### [EXERCISE]
Which lines run from the line containing "Open 追溯范围设置 settings" through the end of the records below? Reproduce them exactly, and nothing else.

### [RECORDED DATA]
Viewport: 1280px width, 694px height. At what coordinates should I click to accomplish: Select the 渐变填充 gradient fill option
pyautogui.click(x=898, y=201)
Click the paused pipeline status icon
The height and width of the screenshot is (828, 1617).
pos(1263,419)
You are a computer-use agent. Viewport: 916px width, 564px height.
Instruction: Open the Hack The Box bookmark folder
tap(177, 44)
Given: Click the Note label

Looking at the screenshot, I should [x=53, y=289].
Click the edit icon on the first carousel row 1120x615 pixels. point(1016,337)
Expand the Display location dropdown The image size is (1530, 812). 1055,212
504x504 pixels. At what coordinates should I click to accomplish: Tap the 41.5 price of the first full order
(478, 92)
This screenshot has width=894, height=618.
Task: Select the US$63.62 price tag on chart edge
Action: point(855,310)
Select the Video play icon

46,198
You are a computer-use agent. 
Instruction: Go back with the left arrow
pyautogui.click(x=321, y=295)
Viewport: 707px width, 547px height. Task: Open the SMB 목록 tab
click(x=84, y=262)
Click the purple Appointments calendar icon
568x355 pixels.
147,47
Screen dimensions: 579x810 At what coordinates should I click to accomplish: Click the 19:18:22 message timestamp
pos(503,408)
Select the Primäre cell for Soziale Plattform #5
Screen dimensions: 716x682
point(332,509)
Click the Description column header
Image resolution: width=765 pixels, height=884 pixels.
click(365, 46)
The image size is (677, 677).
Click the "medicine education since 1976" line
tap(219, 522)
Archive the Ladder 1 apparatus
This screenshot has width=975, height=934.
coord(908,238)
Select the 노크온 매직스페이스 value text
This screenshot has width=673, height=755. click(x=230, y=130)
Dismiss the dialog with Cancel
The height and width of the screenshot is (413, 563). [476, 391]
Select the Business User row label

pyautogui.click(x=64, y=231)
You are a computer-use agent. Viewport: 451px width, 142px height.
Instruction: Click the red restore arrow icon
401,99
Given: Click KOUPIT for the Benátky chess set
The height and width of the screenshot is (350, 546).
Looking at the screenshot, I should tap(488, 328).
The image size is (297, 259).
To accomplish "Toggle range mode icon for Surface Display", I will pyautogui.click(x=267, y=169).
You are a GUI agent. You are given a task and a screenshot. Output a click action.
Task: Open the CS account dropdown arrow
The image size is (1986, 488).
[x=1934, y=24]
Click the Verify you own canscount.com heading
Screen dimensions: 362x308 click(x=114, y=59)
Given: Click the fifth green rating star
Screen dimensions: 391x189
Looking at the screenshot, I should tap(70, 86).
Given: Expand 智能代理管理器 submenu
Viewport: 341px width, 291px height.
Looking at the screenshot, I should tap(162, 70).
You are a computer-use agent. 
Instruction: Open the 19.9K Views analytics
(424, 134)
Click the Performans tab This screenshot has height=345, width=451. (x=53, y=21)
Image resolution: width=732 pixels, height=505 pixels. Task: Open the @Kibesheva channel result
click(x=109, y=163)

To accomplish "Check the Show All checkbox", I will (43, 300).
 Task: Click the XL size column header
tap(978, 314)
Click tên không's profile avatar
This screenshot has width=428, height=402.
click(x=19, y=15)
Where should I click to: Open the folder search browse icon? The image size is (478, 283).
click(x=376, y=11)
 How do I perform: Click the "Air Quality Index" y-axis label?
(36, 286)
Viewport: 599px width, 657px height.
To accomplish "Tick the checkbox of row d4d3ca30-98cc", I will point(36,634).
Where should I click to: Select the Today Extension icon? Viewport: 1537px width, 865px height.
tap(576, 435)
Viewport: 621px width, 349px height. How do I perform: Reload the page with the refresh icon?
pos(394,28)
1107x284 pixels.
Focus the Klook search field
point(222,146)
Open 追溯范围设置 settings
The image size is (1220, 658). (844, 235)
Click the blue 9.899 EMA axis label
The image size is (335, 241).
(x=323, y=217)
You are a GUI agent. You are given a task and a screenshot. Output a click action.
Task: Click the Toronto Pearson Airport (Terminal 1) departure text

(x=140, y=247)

### [SOLUTION]
Open 追溯范围设置 settings
The image size is (1220, 658). (844, 235)
Click the blue 9.899 EMA axis label
The image size is (335, 241).
(x=323, y=217)
You are a GUI agent. You are given a task and a screenshot. Output a click action.
Task: Click the Toronto Pearson Airport (Terminal 1) departure text

(x=140, y=247)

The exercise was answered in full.